Journalismus kann töten – Fußball-Journalismus auch!

Auszug aus „11 Freunde“: Benjamin Kuhlhoff interviewt Henrik Larsson.

Henrik Larsson, Sie haben nahezu alle großen Titel in Europa gewonnen und bei den größten Klubs gespielt. Was war die dunkelste Stunde in Ihrer Karriere?

Der 6. Juni 2009. Nach einem Länderspiel gegen Dänemark saß ich in der Kabine. Ein Betreuer gab mir mein Handy und sagte, ich solle sofort meine Frau anrufen. Ich antwortete, dass ich erst noch duschen wolle. Er sagte nur: „Es ist ernst!“. Mein erster Gedanke war, dass unseren Kindern etwas passiert sei.

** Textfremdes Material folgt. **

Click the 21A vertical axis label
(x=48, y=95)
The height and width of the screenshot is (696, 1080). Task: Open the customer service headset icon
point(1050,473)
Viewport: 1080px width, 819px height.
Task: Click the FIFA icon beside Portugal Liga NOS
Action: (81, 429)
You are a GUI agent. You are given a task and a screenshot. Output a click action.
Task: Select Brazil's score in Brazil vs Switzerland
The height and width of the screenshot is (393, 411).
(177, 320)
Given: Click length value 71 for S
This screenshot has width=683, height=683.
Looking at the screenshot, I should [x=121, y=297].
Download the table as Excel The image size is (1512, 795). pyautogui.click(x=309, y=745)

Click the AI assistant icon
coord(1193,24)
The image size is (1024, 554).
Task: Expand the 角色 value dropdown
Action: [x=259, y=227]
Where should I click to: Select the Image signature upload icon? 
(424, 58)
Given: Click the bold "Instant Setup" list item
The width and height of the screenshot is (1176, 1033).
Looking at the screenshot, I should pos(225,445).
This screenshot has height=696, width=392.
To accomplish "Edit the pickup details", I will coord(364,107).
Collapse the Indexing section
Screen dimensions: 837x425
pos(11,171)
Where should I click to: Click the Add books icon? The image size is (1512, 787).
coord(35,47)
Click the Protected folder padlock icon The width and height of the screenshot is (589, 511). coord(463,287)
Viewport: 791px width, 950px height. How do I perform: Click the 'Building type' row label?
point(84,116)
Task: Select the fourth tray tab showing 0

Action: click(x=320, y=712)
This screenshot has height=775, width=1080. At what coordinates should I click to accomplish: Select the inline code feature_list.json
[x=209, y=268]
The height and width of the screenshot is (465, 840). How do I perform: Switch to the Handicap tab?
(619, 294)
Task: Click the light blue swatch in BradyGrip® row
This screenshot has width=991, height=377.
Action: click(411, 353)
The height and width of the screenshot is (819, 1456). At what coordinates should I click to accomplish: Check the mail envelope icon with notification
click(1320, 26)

An diesem Tag starb Ihr jüngerer Bruder im Alter von nur 35 Jahren.

Er war seit Jahren drogenabhängig. Wir wussten, dass dieser Tag kommen würde. Ich habe mit ansehen müssen, wie er zugrunde ging, und konnte nichts tun. Ich, der Fußballstar, der in ganz Europa gefeiert wurde, der sich unbesiegbar fühlte, war hilflos. Ich hatte alles, er lebte in der Hölle. In diesen Momenten begriff ich, dass Fußball, mein Lebensinhalt, unwichtig ist. Ich beschloss, meine Karriere zu beenden.

ln der Folge kritisierten Sie die schwedischen Medien für ihr Verhalten.

Sie verdienten Geld mit unserem Leid. Das hat mich angewidert. Journalisten verlangten immer von mir, dass ich mich professionell verhalte, weil ich ein Vorbild für viele sei. Doch in dieser Situation haben sie ihre Maske fallen lassen. Was war mit ihrer eigenen Vorbildfunktion?

Was hat Sie am meisten schockiert?

Die Abendzeitungen titelten bereits „Larssons Bruder tot aufgefunden“, als ich noch auf dem Platz stand. Das ganze Land wusste also Bescheid, bevor ich es erfuhr. Journalisten belagerten unser Haus, lauerten meinen Eltern auf und versuchten mit allen Mitteln, an Informationen zu kommen. Ich hätte das ausgehalten, aber meine Familie war ihnen schutzlos ausgeliefert. Das werde ich manchen Menschen niemals verzeihen.

Welches Verhältnis hatten Sie vor seinem Tod zu Ihrem Bruder?

Ich habe jeden Tag an ihn gedacht und tue es noch heute. Die Ungewissheit – Wie geht es ihm? Wo ist er gerade? – hat mich aufgefressen. Doch kein Arzt und kein Geld der Welt konnten seine Dämonen vertreiben. Er hat sogar seinen Namen gewechselt, um mich vor seinem Leben zu schützen.

Wie klein wird die Karriere, wenn man das erlebt hat?

Ich habe gesehen, wie meine Eltern um zehn Jahre alterten, als sie ihren Sohn zu Grabe trugen. Ich würde jeden Titel, jedes verdammte Tor und jeden Tag meiner Karriere eintauschen, wenn mein Bruder gesund unter uns weilen würde. Aber das geht nicht. Dieser Schmerz wird immer bleiben.